Add Service Bus page

Documents the host-local UNIX-socket pub/sub transport: architecture,
topic hierarchy, env vars, code examples (publish/subscribe +
get_app_bus for the API), at-most-once delivery semantics, the
live-topology-mutation worked example, testing helpers, and
troubleshooting. Linked from the user-docs section of the sidebar
between Systemd setup and Logging.
2026-04-21 14:41:18 -04:00
parent 189a4cd383
commit 158c43ec10
2 changed files with 373 additions and 0 deletions

372
Service-Bus.md Normal file

@@ -0,0 +1,372 @@
# Service Bus — host-local pub/sub for DECNET workers
The DECNET service bus is a **host-local UNIX-domain socket pub/sub
transport** that lets independent workers (mutator, correlator,
profiler, API, sniffer, …) push events to each other without coupling
through the database.
It is the plumbing that turns DECNET from a pile of cooperating
pollers into something that reacts in sub-second when state changes.
See also: [Design Overview](Design-Overview),
[Module reference: workers](Module-Reference-Workers),
[Environment variables](Environment-Variables),
[Systemd setup](Systemd-Setup).
---
## Why a bus
Every DECNET worker already talks to the database. But the database is
a poor fit for "something just happened" — every consumer has to poll,
and every poll is a round-trip whether or not there's work.
The bus gives you a second communication channel alongside the DB:
| Concern | DB | Bus |
|---|---|---|
| Source of truth | **yes** | no |
| Persistence | durable | in-flight only |
| Delivery | exactly-once | at-most-once |
| Latency | poll-interval bounded | sub-millisecond |
| Survival across restarts | yes | no |
**Rule of thumb:** state goes in the DB. Notifications that something
in the DB just changed go on the bus. If the bus drops a message, the
next DB poll picks up the state; nothing is lost, only latency
increases.
This invariant is load-bearing.

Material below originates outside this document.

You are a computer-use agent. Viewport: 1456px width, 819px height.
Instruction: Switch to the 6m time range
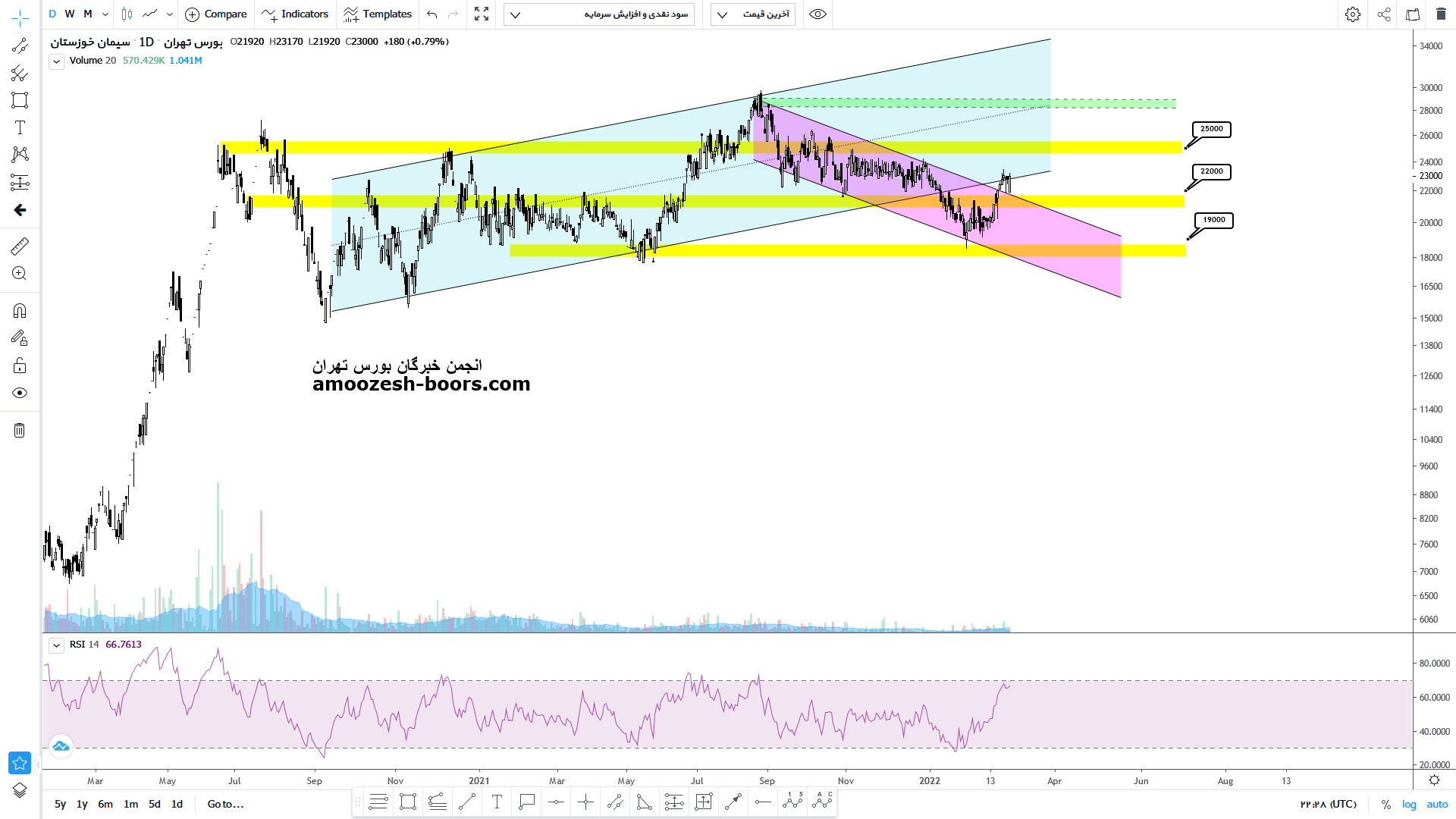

It's what lets publishers be
fire-and-forget, lets the transport discard events under backpressure
instead of blocking, and lets consumers treat the bus as a hint rather
than a contract.
---
## Architecture
```
┌─────────────┐ publish ┌────────────┐ subscribe ┌──────────────┐
│ mutator │────────────────▶│ decnet bus │──────────────▶│ api (SSE) │
└─────────────┘ │ worker │ └──────────────┘
│ (UNIX │
┌─────────────┐ publish │ socket) │ subscribe ┌──────────────┐
│ web api │────────────────▶│ │──────────────▶│ mutator │
│ (enqueue) │ └────────────┘ │ (wake-on- │
└─────────────┘ │ enqueue) │
└──────────────┘
```
`decnet bus` is a standalone systemd-supervised worker. It owns the
UNIX socket, multiplexes clients, matches topics against subscription
patterns, and fans events out to interested subscribers. Publishers
and subscribers are just client processes — the worker doesn't know
what each topic means, only how to route it.
### One bus per host
The MVP is **host-local only**. Each host runs its own `decnet bus`.

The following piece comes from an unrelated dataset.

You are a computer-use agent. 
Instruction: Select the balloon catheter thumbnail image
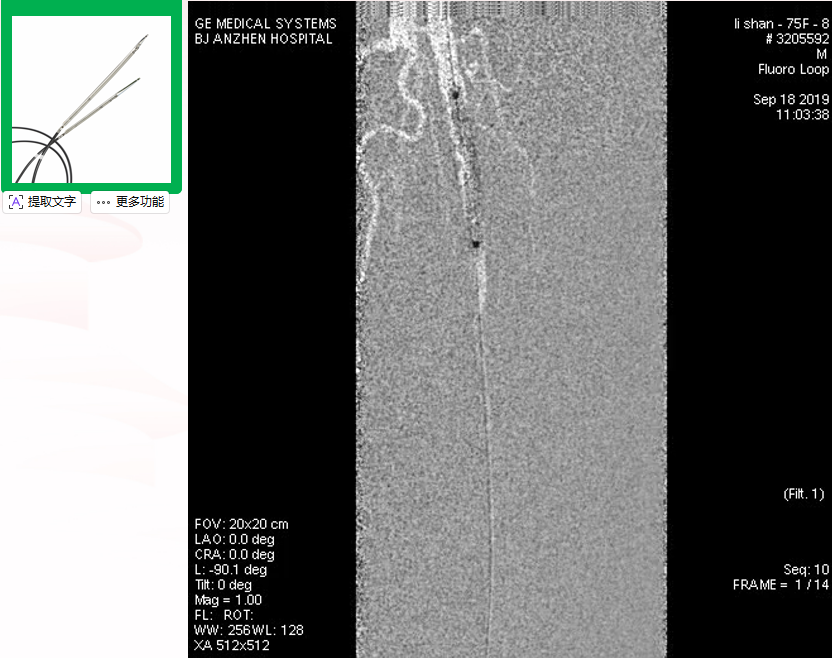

Cross-host federation (swarm master ↔ agents over TCP) is deferred to
a future `--bridge-tcp` mode that will proxy over the existing swarm
mTLS infra if a use case emerges. Today, if you want something on the
master to react to an event on an agent, the agent pushes it over the
regular swarm API and the master's local bus re-publishes from there.
### Authorization
The socket file is created with mode `0660` and owned by the
`decnet` group. Authorization is therefore whatever the kernel says
about who can `connect()` — anyone in the `decnet` group is trusted.

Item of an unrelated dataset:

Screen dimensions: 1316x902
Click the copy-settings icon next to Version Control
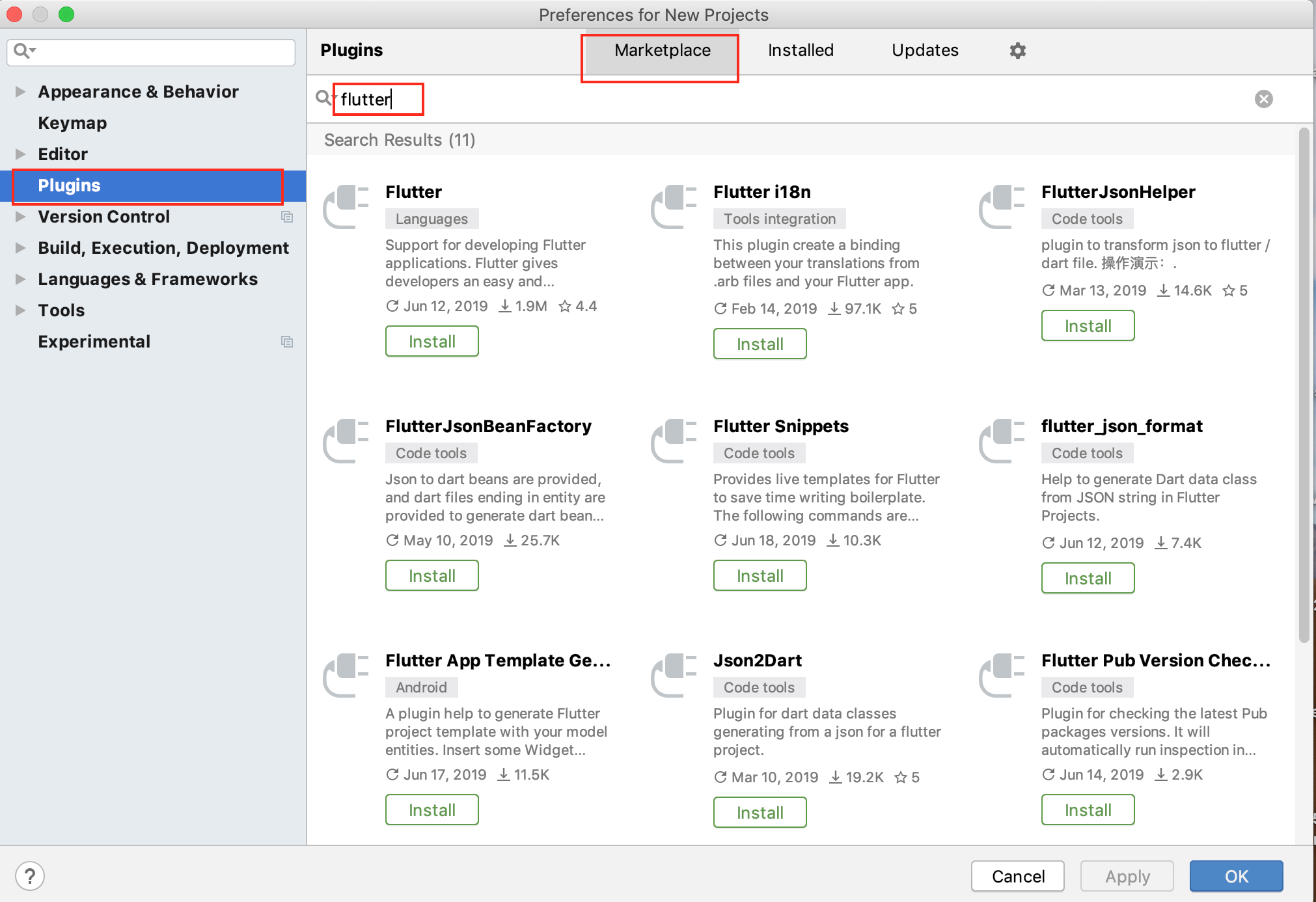click(x=287, y=217)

There is no per-topic ACL; if you can connect, you can publish or
subscribe to anything.
For dev boxes without the `decnet` group, pass `--group ""` when
starting the worker and the socket stays owned by the current process
group.
---
## Starting the bus
### Via systemd (production)
```bash
sudo systemctl enable --now decnet-bus.service
```
The unit file ships with `DECNET_BUS_SOCKET=/run/decnet/bus.sock`,
`RuntimeDirectory=decnet`, and `Group=decnet`. Any worker unit that
depends on the bus should declare `After=decnet-bus.service` and
`Requires=decnet-bus.service`.
### Manually (dev)
```bash
decnet bus # defaults: /run/decnet/bus.sock, group=decnet
decnet bus --socket /tmp/b.sock --group "" --heartbeat 5
```
`--heartbeat N` emits a `system.bus.health` event every N seconds so
subscribers can detect a hung worker.
### Disabled mode
If you don't want a bus at all (contract-test runs, minimal dev), set:
```bash
export DECNET_BUS_ENABLED=false
```
Every `get_bus()` call returns a `NullBus` — publishes are silently
dropped, subscriptions yield nothing. Workers start cleanly; features
that depend on sub-second push fall back to their poll-interval
fallback.
---
## Topic hierarchy
Topics are NATS-style dot-separated strings. Two wildcards are
supported in subscription patterns:
- `*` matches exactly one token.
- `>` matches one-or-more trailing tokens.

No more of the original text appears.